Post-traumatic stress disorder (PTSD) is a leading cause of morbidity among military veterans, with up to one-in-five individuals with PTSD also having psychotic symptoms. The current study was designed to determine the association between a known family history of psychiatric illness and risk of developing psychosis in patients with PTSD.Methods
Retrospective medical record review was performed on a cohort study of 414 consecutive individuals admitted to the Veteran Administration in 2014 with a diagnosis of military-related PTSD, but without a prior diagnosis of a psychotic disorder. PTSD with psychotic features was defined as the presence of hallucinations, paranoia, other delusions, thought insertion, withdrawal, broadcasting, and/or dissociative episodes.Results
Overall, 22.9% of individuals with PTSD had psychotic symptoms.
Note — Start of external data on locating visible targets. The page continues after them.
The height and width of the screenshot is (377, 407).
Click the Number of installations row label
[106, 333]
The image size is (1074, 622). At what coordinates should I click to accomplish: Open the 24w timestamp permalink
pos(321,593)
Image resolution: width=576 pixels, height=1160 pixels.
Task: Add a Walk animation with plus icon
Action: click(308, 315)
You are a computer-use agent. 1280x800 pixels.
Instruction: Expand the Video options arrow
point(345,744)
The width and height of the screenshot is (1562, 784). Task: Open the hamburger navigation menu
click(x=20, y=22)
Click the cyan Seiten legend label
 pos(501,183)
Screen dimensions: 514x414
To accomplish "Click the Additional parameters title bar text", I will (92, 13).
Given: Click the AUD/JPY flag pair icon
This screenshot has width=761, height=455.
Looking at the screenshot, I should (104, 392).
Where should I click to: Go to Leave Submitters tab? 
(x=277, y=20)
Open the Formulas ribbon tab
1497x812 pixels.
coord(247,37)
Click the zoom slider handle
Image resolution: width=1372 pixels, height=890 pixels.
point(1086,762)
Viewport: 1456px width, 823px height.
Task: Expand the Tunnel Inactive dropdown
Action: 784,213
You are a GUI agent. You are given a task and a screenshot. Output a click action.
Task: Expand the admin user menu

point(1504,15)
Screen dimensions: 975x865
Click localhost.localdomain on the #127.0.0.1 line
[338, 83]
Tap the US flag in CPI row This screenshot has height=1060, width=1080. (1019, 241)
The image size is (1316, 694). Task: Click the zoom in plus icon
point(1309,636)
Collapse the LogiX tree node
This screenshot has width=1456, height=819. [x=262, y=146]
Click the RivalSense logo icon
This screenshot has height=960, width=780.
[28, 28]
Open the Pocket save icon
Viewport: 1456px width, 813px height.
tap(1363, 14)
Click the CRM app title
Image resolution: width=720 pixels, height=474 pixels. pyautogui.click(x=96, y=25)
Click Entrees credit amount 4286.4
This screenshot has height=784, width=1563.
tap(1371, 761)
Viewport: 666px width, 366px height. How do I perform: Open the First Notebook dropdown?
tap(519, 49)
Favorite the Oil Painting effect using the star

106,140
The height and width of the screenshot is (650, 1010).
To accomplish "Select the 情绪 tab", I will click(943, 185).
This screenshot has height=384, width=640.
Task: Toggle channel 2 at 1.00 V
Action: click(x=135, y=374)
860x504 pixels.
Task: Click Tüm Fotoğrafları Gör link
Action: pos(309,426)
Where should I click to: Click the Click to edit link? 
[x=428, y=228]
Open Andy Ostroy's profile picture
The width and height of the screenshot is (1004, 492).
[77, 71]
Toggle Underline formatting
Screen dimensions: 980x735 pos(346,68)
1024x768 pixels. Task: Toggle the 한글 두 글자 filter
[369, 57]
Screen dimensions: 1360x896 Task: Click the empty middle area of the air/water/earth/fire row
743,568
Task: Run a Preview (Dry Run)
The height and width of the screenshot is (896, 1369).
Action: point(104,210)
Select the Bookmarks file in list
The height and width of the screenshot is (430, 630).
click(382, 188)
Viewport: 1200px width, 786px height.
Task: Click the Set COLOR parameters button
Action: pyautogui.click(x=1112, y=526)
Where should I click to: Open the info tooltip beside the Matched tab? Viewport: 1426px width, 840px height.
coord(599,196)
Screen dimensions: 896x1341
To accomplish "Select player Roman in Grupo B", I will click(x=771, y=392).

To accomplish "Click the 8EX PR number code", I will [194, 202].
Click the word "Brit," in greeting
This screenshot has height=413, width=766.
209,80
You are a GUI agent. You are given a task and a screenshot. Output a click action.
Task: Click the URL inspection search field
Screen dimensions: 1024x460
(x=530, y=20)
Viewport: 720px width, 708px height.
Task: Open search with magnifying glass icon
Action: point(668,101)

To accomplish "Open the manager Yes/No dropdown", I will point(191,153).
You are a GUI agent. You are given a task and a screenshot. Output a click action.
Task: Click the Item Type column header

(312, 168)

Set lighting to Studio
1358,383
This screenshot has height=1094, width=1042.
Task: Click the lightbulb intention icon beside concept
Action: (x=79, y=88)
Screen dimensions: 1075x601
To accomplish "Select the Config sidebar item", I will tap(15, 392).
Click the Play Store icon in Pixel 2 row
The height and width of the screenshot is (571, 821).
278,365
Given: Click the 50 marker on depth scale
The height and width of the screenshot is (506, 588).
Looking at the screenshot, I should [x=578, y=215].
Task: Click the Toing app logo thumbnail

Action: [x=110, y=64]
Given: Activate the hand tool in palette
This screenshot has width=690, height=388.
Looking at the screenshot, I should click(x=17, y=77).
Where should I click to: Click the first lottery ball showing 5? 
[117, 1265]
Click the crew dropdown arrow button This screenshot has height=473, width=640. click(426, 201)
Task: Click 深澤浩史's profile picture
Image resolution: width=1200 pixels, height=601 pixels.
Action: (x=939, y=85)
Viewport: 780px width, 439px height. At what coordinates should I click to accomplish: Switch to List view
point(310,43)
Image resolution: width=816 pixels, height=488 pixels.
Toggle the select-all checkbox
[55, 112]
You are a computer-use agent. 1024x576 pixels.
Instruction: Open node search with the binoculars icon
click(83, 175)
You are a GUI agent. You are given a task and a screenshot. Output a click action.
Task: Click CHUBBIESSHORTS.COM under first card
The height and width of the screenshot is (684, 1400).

Having a first-degree relative with bipolar affective and with anxiety disorders was associated with an increased risk of PTSD with psychosis (odds ratio=2.01, 95% confidence interval: 1.01–4.45 and odds ratio=2.72, 95% confidence interval: 1.16–6.41, respectively). A family history of schizophrenia or depression was not associated with risk of developing psychotic features in patients with PTSD. In veterans with military-related PTSD, a familial vulnerability for bipolar disorder and anxiety disorders was associated with an increased risk of developing PTSD with psychotic features. These are preliminary data, given the limitations of a retrospective record review design. These results await replication in future prospective direct family interview studies.